Your assumptions so far are correct.

For VL(0):

At the instant the switch opens, the inductor current will initially be unchanged - i.e. 3A. The capacitor voltage is 12V at this instant. The next step in reasoning becomes a little more complicated. If the 5 ohm were not there, the assumption would be that the inductor voltage would be zero at t=0. Since, the drop across the 2 ohm would be 2x3 = 6V, the capacitor voltage is 12V and V2ohm(0) + Vc(0) =18V - so VL(0) would be zero as V2ohm(0) + Vc(0) just balances the 18V source.
But the 5 ohm is there, so does it have any effect at t=0?
If a current I were flowing in the 5 ohm away from the source (left-to-right) at t=0, then the voltage drop across the 2 ohm would be greater than 6V which would be inconsistent with the assumption of a current flowing in that direction - VC(0) still being 12V.
Conversely, if a current was flowing the other way (right-to-left) in the 5 ohm, then there would also be an inconsistency with the voltage drop across the 2 ohm being less than 6V. The only conclusion possible then is that the current in the 5 ohm at t=0 is zero and VL(0) is also zero.

For Ic(0):

Since the current in L is 3A and this same current can only flow into C at t=0 (with the switch now being open), then Ic(0)=3A.

For t=∞:

Current will flow into C until steady state conditions are again reached.

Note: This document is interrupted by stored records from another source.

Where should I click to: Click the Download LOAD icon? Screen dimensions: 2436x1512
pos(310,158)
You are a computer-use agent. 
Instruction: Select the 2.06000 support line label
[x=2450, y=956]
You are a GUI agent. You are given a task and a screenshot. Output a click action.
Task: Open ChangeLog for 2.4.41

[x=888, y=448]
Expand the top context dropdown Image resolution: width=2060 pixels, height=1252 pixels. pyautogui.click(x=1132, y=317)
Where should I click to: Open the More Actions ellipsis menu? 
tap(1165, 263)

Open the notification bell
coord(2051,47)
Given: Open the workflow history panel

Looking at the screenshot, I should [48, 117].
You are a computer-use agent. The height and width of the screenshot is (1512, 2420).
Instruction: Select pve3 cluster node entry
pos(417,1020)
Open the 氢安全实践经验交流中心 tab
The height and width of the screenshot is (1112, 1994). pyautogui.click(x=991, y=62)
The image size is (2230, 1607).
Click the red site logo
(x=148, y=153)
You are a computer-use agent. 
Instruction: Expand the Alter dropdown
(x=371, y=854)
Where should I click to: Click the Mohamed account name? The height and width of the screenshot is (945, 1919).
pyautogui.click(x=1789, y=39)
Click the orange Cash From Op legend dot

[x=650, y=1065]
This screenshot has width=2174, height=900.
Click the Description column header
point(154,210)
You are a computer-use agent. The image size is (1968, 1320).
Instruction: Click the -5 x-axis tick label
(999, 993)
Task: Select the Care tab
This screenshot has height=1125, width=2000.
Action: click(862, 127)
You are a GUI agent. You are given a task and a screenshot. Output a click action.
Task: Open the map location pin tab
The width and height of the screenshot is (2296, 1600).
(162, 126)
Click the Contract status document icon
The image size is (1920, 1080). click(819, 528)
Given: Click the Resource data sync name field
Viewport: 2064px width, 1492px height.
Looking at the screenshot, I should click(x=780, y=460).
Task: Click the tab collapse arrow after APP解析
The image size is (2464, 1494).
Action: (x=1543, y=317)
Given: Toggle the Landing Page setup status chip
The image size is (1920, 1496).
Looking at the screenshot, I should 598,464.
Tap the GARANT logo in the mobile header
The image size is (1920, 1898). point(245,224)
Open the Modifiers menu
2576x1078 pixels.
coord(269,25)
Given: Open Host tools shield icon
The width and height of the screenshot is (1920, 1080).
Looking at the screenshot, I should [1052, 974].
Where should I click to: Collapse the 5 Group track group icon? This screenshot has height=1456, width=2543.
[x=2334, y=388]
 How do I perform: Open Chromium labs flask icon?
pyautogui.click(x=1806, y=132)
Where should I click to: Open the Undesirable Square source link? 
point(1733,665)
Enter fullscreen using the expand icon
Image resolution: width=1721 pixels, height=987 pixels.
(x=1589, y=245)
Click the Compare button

Irrespective of the circuit damping (which is unknown but >0), the steady state voltage across C at t=∞ must be 18V. From that you should be able to deduce IL(∞)

 

Thank you so much for your help! I was taught that capacitors are to be treated as open circuits when they are fully charged, so at t=infinity, IL would be zero, since the circuit is incomplete, correct?

 

Thank you so much for your help! I was taught that capacitors are to be treated as open circuits when they are fully charged, so at t=infinity, IL would be zero, since the circuit is incomplete, correct?

Correct - IL(∞)=0

I would argue that the capacitor steady state voltage just balances the source voltage and no further charge transfer (or current flow) can take place.